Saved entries

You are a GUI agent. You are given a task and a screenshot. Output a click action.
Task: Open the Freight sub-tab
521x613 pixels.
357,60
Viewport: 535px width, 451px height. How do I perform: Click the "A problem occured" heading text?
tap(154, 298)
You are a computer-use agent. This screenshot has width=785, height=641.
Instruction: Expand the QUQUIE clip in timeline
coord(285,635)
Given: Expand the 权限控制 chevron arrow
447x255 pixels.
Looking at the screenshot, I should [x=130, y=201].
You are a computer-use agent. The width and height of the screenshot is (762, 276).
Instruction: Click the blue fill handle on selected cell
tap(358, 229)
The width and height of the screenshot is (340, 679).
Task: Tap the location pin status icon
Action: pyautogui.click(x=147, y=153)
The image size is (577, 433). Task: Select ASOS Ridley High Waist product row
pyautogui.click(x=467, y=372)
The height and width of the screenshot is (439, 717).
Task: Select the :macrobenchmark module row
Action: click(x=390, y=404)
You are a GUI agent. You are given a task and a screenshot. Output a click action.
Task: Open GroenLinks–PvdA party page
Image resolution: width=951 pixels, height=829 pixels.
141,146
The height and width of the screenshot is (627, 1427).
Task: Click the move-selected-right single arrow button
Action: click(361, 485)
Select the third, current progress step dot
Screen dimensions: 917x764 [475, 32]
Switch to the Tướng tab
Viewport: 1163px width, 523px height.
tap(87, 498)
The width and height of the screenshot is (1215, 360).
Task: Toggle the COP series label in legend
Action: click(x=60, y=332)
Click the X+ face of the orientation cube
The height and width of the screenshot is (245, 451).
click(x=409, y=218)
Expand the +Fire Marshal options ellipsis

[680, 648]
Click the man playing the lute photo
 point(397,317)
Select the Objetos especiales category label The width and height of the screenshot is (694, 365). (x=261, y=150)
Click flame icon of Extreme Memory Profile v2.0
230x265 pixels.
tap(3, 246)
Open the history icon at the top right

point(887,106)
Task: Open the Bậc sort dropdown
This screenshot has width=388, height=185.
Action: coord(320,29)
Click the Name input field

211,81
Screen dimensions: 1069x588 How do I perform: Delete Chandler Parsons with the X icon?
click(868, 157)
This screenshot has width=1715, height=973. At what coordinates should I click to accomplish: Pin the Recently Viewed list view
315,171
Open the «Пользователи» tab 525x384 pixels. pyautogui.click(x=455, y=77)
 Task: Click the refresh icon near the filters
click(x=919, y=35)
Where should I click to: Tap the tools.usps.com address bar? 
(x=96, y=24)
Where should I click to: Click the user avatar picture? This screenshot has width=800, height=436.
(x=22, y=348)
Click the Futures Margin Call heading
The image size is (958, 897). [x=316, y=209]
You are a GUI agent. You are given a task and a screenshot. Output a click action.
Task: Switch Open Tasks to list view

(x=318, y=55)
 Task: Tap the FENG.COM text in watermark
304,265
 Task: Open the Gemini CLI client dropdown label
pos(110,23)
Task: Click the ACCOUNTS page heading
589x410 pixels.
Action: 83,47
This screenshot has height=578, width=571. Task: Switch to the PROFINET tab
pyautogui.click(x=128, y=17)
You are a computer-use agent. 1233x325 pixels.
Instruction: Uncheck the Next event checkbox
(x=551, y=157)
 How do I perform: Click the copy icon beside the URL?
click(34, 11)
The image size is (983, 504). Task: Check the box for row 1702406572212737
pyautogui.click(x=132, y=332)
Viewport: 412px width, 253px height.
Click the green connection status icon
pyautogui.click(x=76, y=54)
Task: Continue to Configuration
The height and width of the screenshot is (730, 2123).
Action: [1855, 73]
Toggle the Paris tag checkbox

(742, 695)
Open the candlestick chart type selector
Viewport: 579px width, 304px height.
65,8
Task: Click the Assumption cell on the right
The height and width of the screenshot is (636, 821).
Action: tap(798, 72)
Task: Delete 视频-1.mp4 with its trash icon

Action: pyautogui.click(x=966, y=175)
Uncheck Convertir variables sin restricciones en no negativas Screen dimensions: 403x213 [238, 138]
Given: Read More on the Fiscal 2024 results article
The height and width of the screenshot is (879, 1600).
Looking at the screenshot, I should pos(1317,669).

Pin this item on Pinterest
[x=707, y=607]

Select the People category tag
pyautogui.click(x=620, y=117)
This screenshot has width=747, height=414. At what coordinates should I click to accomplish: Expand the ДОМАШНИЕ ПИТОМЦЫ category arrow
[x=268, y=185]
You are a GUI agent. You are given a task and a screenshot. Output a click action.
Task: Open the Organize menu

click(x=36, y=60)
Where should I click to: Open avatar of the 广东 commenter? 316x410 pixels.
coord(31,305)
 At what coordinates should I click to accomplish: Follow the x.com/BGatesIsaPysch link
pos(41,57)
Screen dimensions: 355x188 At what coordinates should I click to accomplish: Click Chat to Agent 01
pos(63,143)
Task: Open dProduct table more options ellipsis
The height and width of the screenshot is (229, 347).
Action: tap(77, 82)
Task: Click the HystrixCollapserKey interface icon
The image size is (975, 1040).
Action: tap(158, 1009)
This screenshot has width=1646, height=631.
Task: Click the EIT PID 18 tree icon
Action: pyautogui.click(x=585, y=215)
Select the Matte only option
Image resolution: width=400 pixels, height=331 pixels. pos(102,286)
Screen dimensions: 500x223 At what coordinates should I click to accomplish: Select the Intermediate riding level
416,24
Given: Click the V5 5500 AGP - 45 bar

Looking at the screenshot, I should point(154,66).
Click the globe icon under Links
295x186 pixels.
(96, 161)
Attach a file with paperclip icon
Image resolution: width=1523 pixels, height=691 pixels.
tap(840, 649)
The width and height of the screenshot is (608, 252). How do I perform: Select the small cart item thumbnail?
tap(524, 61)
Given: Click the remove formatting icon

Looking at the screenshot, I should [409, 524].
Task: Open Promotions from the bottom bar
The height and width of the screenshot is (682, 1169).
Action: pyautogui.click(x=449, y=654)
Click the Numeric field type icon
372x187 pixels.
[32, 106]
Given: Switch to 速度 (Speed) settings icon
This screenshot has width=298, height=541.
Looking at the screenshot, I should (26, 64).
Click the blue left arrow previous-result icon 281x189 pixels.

■ Exercise
A word-for-word copy of all the entries above is required.

■ Answer for the task
You are a GUI agent. You are given a task and a screenshot. Output a click action.
Task: Open the Freight sub-tab
521x613 pixels.
357,60
Viewport: 535px width, 451px height. How do I perform: Click the "A problem occured" heading text?
tap(154, 298)
You are a computer-use agent. This screenshot has width=785, height=641.
Instruction: Expand the QUQUIE clip in timeline
coord(285,635)
Given: Expand the 权限控制 chevron arrow
447x255 pixels.
Looking at the screenshot, I should [x=130, y=201].
You are a computer-use agent. The width and height of the screenshot is (762, 276).
Instruction: Click the blue fill handle on selected cell
tap(358, 229)
The width and height of the screenshot is (340, 679).
Task: Tap the location pin status icon
Action: pyautogui.click(x=147, y=153)
The image size is (577, 433). Task: Select ASOS Ridley High Waist product row
pyautogui.click(x=467, y=372)
The height and width of the screenshot is (439, 717).
Task: Select the :macrobenchmark module row
Action: click(x=390, y=404)
You are a GUI agent. You are given a task and a screenshot. Output a click action.
Task: Open GroenLinks–PvdA party page
Image resolution: width=951 pixels, height=829 pixels.
141,146
The height and width of the screenshot is (627, 1427).
Task: Click the move-selected-right single arrow button
Action: click(361, 485)
Select the third, current progress step dot
Screen dimensions: 917x764 [475, 32]
Switch to the Tướng tab
Viewport: 1163px width, 523px height.
tap(87, 498)
The width and height of the screenshot is (1215, 360).
Task: Toggle the COP series label in legend
Action: click(x=60, y=332)
Click the X+ face of the orientation cube
The height and width of the screenshot is (245, 451).
click(x=409, y=218)
Expand the +Fire Marshal options ellipsis

[680, 648]
Click the man playing the lute photo
 point(397,317)
Select the Objetos especiales category label The width and height of the screenshot is (694, 365). (x=261, y=150)
Click flame icon of Extreme Memory Profile v2.0
230x265 pixels.
tap(3, 246)
Open the history icon at the top right

point(887,106)
Task: Open the Bậc sort dropdown
This screenshot has width=388, height=185.
Action: coord(320,29)
Click the Name input field

211,81
Screen dimensions: 1069x588 How do I perform: Delete Chandler Parsons with the X icon?
click(868, 157)
This screenshot has width=1715, height=973. At what coordinates should I click to accomplish: Pin the Recently Viewed list view
315,171
Open the «Пользователи» tab 525x384 pixels. pyautogui.click(x=455, y=77)
 Task: Click the refresh icon near the filters
click(x=919, y=35)
Where should I click to: Tap the tools.usps.com address bar? 
(x=96, y=24)
Where should I click to: Click the user avatar picture? This screenshot has width=800, height=436.
(x=22, y=348)
Click the Futures Margin Call heading
The image size is (958, 897). [x=316, y=209]
You are a GUI agent. You are given a task and a screenshot. Output a click action.
Task: Switch Open Tasks to list view

(x=318, y=55)
 Task: Tap the FENG.COM text in watermark
304,265
 Task: Open the Gemini CLI client dropdown label
pos(110,23)
Task: Click the ACCOUNTS page heading
589x410 pixels.
Action: 83,47
This screenshot has height=578, width=571. Task: Switch to the PROFINET tab
pyautogui.click(x=128, y=17)
You are a computer-use agent. 1233x325 pixels.
Instruction: Uncheck the Next event checkbox
(x=551, y=157)
 How do I perform: Click the copy icon beside the URL?
click(34, 11)
The image size is (983, 504). Task: Check the box for row 1702406572212737
pyautogui.click(x=132, y=332)
Viewport: 412px width, 253px height.
Click the green connection status icon
pyautogui.click(x=76, y=54)
Task: Continue to Configuration
The height and width of the screenshot is (730, 2123).
Action: [1855, 73]
Toggle the Paris tag checkbox

(742, 695)
Open the candlestick chart type selector
Viewport: 579px width, 304px height.
65,8
Task: Click the Assumption cell on the right
The height and width of the screenshot is (636, 821).
Action: tap(798, 72)
Task: Delete 视频-1.mp4 with its trash icon

Action: pyautogui.click(x=966, y=175)
Uncheck Convertir variables sin restricciones en no negativas Screen dimensions: 403x213 [238, 138]
Given: Read More on the Fiscal 2024 results article
The height and width of the screenshot is (879, 1600).
Looking at the screenshot, I should pos(1317,669).

Pin this item on Pinterest
[x=707, y=607]

Select the People category tag
pyautogui.click(x=620, y=117)
This screenshot has width=747, height=414. At what coordinates should I click to accomplish: Expand the ДОМАШНИЕ ПИТОМЦЫ category arrow
[x=268, y=185]
You are a GUI agent. You are given a task and a screenshot. Output a click action.
Task: Open the Organize menu

click(x=36, y=60)
Where should I click to: Open avatar of the 广东 commenter? 316x410 pixels.
coord(31,305)
 At what coordinates should I click to accomplish: Follow the x.com/BGatesIsaPysch link
pos(41,57)
Screen dimensions: 355x188 At what coordinates should I click to accomplish: Click Chat to Agent 01
pos(63,143)
Task: Open dProduct table more options ellipsis
The height and width of the screenshot is (229, 347).
Action: tap(77, 82)
Task: Click the HystrixCollapserKey interface icon
The image size is (975, 1040).
Action: tap(158, 1009)
This screenshot has width=1646, height=631.
Task: Click the EIT PID 18 tree icon
Action: pyautogui.click(x=585, y=215)
Select the Matte only option
Image resolution: width=400 pixels, height=331 pixels. pos(102,286)
Screen dimensions: 500x223 At what coordinates should I click to accomplish: Select the Intermediate riding level
416,24
Given: Click the V5 5500 AGP - 45 bar

Looking at the screenshot, I should point(154,66).
Click the globe icon under Links
295x186 pixels.
(96, 161)
Attach a file with paperclip icon
Image resolution: width=1523 pixels, height=691 pixels.
tap(840, 649)
The width and height of the screenshot is (608, 252). How do I perform: Select the small cart item thumbnail?
tap(524, 61)
Given: Click the remove formatting icon

Looking at the screenshot, I should [409, 524].
Task: Open Promotions from the bottom bar
The height and width of the screenshot is (682, 1169).
Action: pyautogui.click(x=449, y=654)
Click the Numeric field type icon
372x187 pixels.
[32, 106]
Given: Switch to 速度 (Speed) settings icon
This screenshot has width=298, height=541.
Looking at the screenshot, I should (26, 64).
Click the blue left arrow previous-result icon 281x189 pixels.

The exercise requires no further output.